Vishal Sethi vs Collage Group India Pvt. Ltd on 20 March, 2024

Author: Ashok Bhushan

Bench: Ashok Bhushan

             NATIONAL COMPANY LAW APPELLATE TRIBUNAL

                     PRINCIPAL BENCH, NEW DELHI

             Company Appeal (AT) (Insolvency) No. 903 of 2023

[Arising out of order dated 02.03.2023 passed by the Adjudicating
Authority, National Company Law Tribunal, New Delhi Bench Court-III in
CP.IB-1108/ND/2019]



IN THE MATTER OF:

Vishal Sethi
Address- RZ-33, 1st Floor, Gali No. 2,
Subash Park Extension-2, Uttam Nagar,
New Delhi-110059                                           ...Appellant



Versus



M/s Collage Group Infrastructure Pvt. Ltd.

Through its Directors

Address-Somdatt Builders House, 56-58,

Community Centre, East of Kailash,

New Delhi-110065                                        ...Respondent

Present:

Appellant:              Mr. Shashwat Parihar, Mr. Shashwat Anand, Mr.
                        Dhruva Viz, Mr. Deepanshu Oadiwal, Ms. Shruti
                        Goyal and Mr. Gunjan Rathore, Advocates.


For Respondents:        Appearance not marked.
                                             2


                                JUDGMENT

[Per: Barun Mitra, Member (Technical)] The present appeal filed under Section 61 of Insolvency and Bankruptcy Code 2016 ('IBC' in short) by the Appellant arises out of the Order dated 02.03.2023 (hereinafter referred to as 'Impugned Order') passed by the Adjudicating Authority (National Company Law Tribunal, New Delhi Bench, Court-III) in CP(IB) No.1108/ND/2019. By the Impugned Order, the Adjudicating Authority has dismissed the Section 9 petition filed by the Appellant seeking to bring the Corporate Debtor under the rigours of Corporate Insolvency Resolution Proceedings ('CIRP' in short). Aggrieved by this impugned order, the present appeal has been preferred.

2. Making his submissions, the Learned Counsel for the Appellant stated that the Appellant/Operational Creditor was appointed as General Manager in the Corporate Debtor company-M/s Collage Group Infrastructure Private Limited ('Collage' in short) on 10.10.2014. The Corporate Debtor also issued a confirmation of appointment letter which shows that the Appellant was an employee of the Corporate Debtor. In due course of time, the Corporate Debtor failed to release timely payments of salary and eventually salary payments came to a halt from 2015 onwards. The Appellant submitted his resignation on 26.01.2016 on the behest of the Corporate Debtor and sent an email to the Corporate Debtor on the same date indicating balance of his arrear salary and requested the Corporate Debtor to pay the same as soon as possible. Following this email, a full and final settlement statement was provided by the Corporate Debtor admitting an outstanding amount of Rs. 9,28,972/- as debt due and Company Appeal (AT) (Insolvency) No. 903 of 2023 3 payable. It was therefore contended that the Appellant remained an employee of the Corporate Debtor all through until his resignation and hence the Corporate Debtor was liable to clear the operational dues.

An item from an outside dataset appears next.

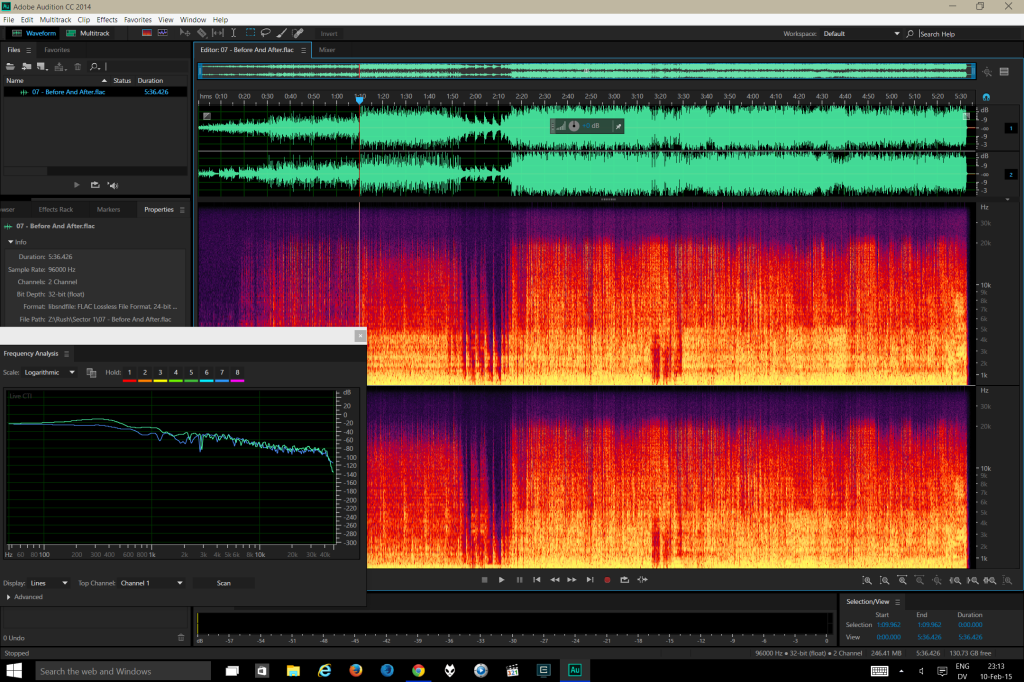Select the Spot Healing Brush tool
The image size is (1024, 682).
(x=298, y=33)
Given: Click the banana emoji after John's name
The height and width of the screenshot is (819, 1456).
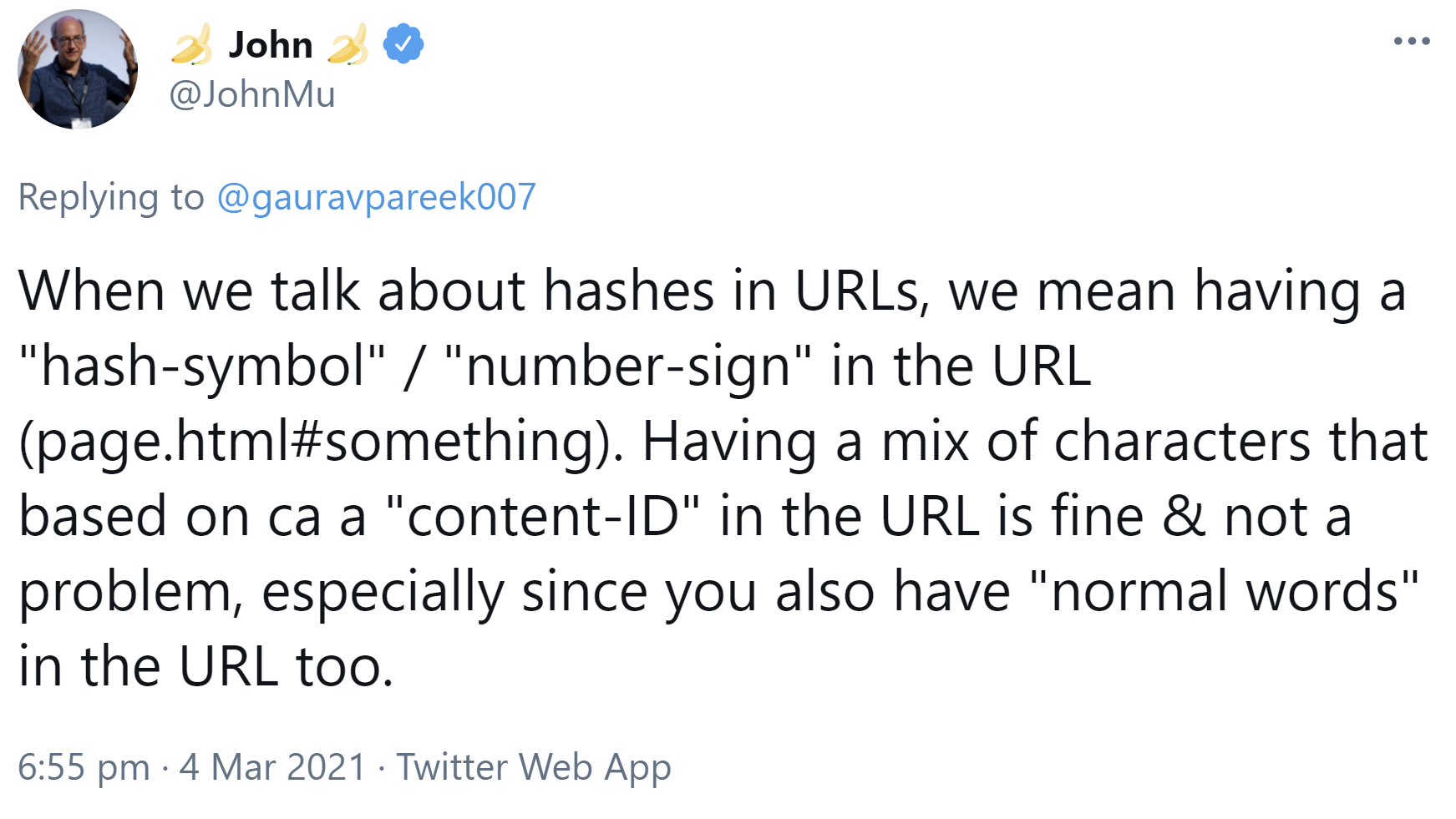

3. It was submitted that the Corporate Debtor also made limited part payments of the outstanding dues, but when some cheques issued by the Corporate Debtor were dishonoured and further payments were not forthcoming, the Appellant sent a Section 8 demand notice on 06.03.2019. However, neither any reply was received nor any payments received, and therefore a Section 9 IBC application was filed on 30.04.2019 for default of debt amounting Rs.9,97,747/- only.

4. Advancing their case further, it was pointed out that subsequently a settlement was arrived at between the Appellant and Corporate Debtor which was brought on record before the Adjudicating Authority on 27.02.2020 and the Section 9 application was withdrawn with the liberty to revive the same in the event of failure of settlement between the parties. Owing to breach caused in the terms of settlement by the Corporate Debtor, the matter was reopened before the Adjudicating Authority, by the Appellant. However, the Adjudicating Authority wrongly rejected the Section 9 application by wrongly holding that the Appellant was working with a separate company, namely, MNT Infrastructure Private Limited ('MNT' in short) and not with the Corporate Debtor and hence the Corporate Debtor was not liable to pay the dues claimed.

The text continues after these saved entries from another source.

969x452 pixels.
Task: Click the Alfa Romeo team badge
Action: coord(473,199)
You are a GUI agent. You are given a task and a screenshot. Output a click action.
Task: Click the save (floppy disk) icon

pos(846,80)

5. Assailing the impugned order, it has been contended that Clause 2 of the letter of appointment clearly shows that the Appellant was under the Company Appeal (AT) (Insolvency) No. 903 of 2023 4 employment of the Corporate Debtor and not of any separate entity. It was strenuously contended that there is no document to show any appointment/transfer letter of the Appellant to MNT. No documentary evidence has been brought on record by the Corporate Debtor to support the contention that the Appellant was not an employee of the Corporate Debtor.

6. Further keeping in view that the Corporate Debtor had given a full and final settlement statement and thereby agreeing to clear the entire outstanding debt due to the Appellant, it was clear from this wilful admittance of debt that the Appellant was working with the Corporate Debtor and not with any separate entity. While admitting that the settlement agreement was signed by one of the representatives of MNT, it was clarified that the latter was governed and operated by the same staff/management of the Corporate Debtor and that there existed 100% shareholding between the two entities. It was further submitted by the Appellant that the Adjudicating Authority should have considered all relevant facts and evidence and pierced the corporate veil to find out the real status of MNT that it was not actually a separate entity.

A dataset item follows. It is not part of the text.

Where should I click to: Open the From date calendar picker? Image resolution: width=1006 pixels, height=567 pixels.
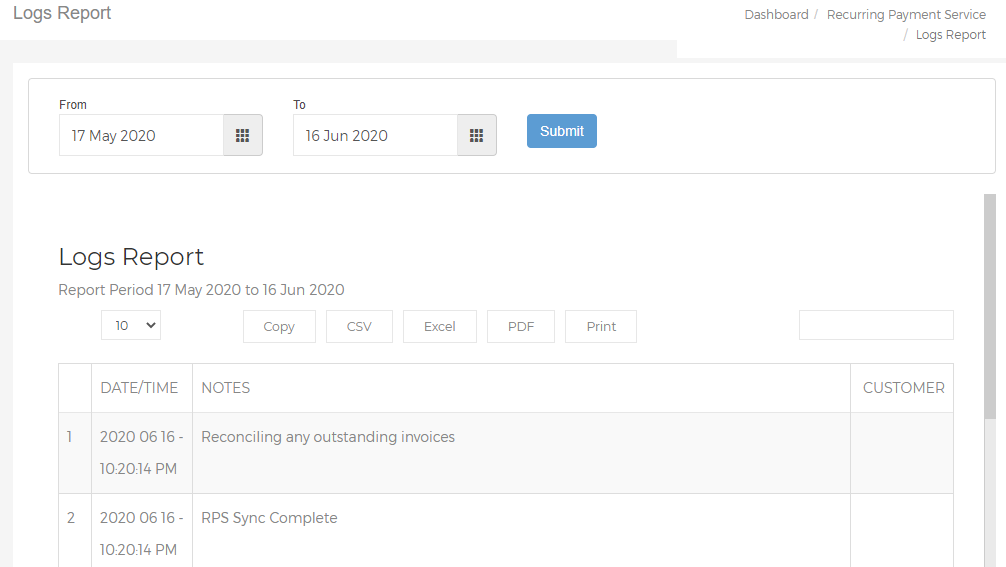pyautogui.click(x=243, y=135)
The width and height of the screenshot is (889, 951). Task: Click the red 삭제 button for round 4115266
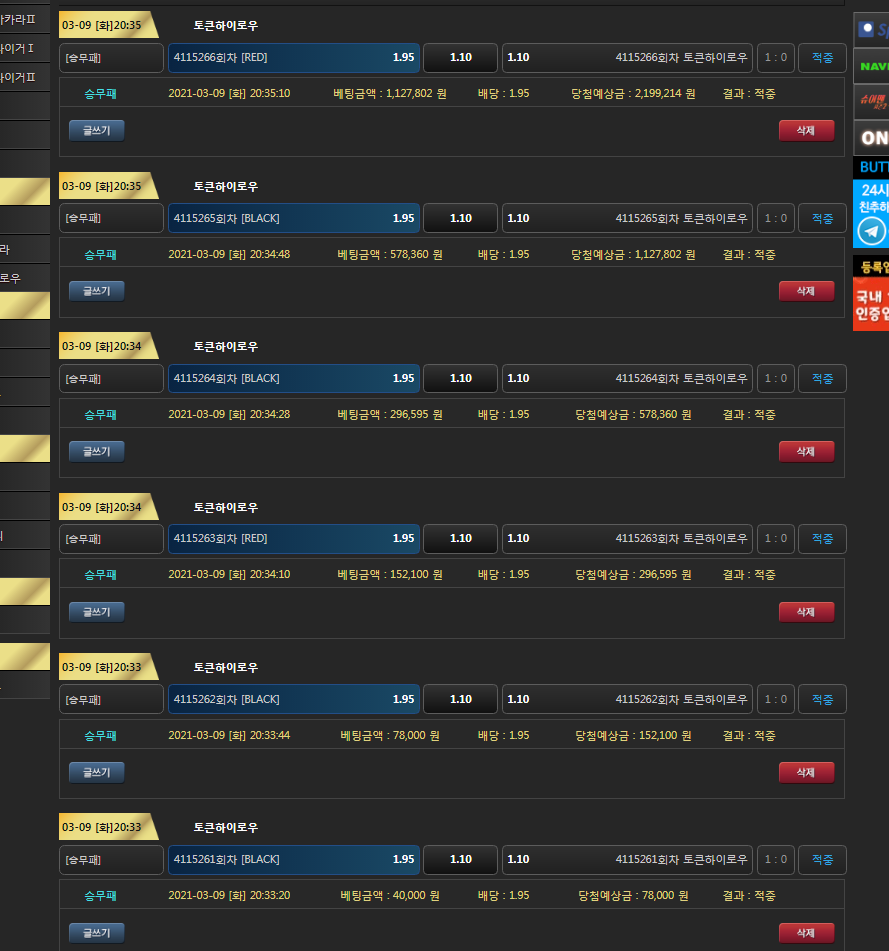pyautogui.click(x=806, y=130)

7. The Learned Counsel for the Respondent refuting the submissions made by the Appellant submitted that the period for which the Appellant worked with the Corporate Debtor, that is, from October 2014 to March 2015, he got paid his monthly salary regularly by the Corporate Debtor. Subsequently, when the Appellant got transferred to MNT, there remained no privity of contract between the Appellant and the Corporate Debtor. Company Appeal (AT) (Insolvency) No. 903 of 2023 5

8. Consequent upon his transfer to MNT, all his dues thereafter could have been raised only against MNT. This is also borne out by the fact that the full and final statement of settlement that was signed by the Appellant was with MNT and the Corporate Debtor is not a signatory therein. Even the part payments made from time to time towards the full and final settlement were made by MNT and not by the Corporate Debtor as is borne out from the bank account details of the Appellant. Appellant has incorrectly claimed to be an employee of the Corporate Debtor at the time of his resignation.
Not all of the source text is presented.